“Yes,” I replied, attempting to figure out how she found out since we tried to not to upset her with bad news.
Not saying another word, she determinedly pulled on her raincoat and shoes and left the apartment.
“Where are you going?” I asked, following her to the elevator.
“To your house. I want to ask your wife and son for forgiveness for you.”
I barely convinced her not to do that, got her back in the house, promising to return to my family. But I did not keep my word.
Mother’s worldview was limited. She did not harbor great knowledge in politics, economics, or art. She did not read books or newspapers. She only read fairy tales to Leah and me when we were children, and then to her grandchildren. She actually read from the heart, earnestly worrying about the animals and gnomes.
She was bad at calculations and her writing had errors. One year she even studied in a specialized class for kids with intellectual difficulties.
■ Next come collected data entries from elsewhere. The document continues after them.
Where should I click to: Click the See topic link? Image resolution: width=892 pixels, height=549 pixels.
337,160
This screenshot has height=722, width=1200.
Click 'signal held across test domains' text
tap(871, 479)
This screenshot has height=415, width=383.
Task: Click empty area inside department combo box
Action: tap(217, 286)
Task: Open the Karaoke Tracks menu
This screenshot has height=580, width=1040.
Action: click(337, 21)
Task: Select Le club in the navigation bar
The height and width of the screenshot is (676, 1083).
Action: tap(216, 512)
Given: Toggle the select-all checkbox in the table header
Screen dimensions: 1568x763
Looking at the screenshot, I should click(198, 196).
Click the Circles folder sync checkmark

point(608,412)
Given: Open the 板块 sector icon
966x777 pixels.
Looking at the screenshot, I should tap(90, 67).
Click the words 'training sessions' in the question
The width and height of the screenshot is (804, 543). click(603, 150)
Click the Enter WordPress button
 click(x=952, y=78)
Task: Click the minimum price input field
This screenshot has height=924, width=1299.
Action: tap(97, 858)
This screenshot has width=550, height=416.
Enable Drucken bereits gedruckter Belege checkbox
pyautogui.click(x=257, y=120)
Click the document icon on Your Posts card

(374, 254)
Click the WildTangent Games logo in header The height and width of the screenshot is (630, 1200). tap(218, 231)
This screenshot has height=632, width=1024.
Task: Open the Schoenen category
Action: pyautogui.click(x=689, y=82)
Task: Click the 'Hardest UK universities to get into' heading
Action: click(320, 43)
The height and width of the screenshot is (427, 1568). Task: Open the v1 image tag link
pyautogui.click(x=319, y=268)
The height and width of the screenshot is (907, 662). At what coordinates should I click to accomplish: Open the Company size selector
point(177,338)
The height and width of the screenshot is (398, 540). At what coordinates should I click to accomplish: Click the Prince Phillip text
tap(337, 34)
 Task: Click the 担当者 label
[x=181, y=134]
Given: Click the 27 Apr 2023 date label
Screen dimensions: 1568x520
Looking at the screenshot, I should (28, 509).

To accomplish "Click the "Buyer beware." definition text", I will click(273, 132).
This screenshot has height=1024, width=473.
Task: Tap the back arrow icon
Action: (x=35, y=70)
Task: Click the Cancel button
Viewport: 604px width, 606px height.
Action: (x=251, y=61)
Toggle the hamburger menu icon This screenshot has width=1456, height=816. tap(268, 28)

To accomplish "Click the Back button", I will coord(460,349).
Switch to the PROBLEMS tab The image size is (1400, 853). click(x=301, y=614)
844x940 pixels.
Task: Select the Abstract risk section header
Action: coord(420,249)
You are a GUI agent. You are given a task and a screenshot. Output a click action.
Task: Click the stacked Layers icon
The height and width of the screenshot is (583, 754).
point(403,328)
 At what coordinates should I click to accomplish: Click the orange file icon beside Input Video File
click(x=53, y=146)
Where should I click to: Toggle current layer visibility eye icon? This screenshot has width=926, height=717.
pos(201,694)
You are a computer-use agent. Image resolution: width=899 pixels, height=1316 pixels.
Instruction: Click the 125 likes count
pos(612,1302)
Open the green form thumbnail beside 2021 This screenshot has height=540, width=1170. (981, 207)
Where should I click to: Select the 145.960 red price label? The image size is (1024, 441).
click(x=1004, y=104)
In the café of Barnes and Noble I often spoke about my mother to Bashevis Singer. He confessed to me that the prototype of the heroine in his famous novel Shosha (for which he won a Nobel Prize) was my mother. He said that such limited, “dumb” women are the most valuable possessions of the Jewish people.
“The Jews will exist while such women are born and live among us. Such intellectually limited Jewish women are wiser than all the wisdom of the Torah and all the great German philosophy. God first created Yiddishe Momme—this effort took six difficult days. Creating everything else turned out to be trifles; God only needed a few moments for it.”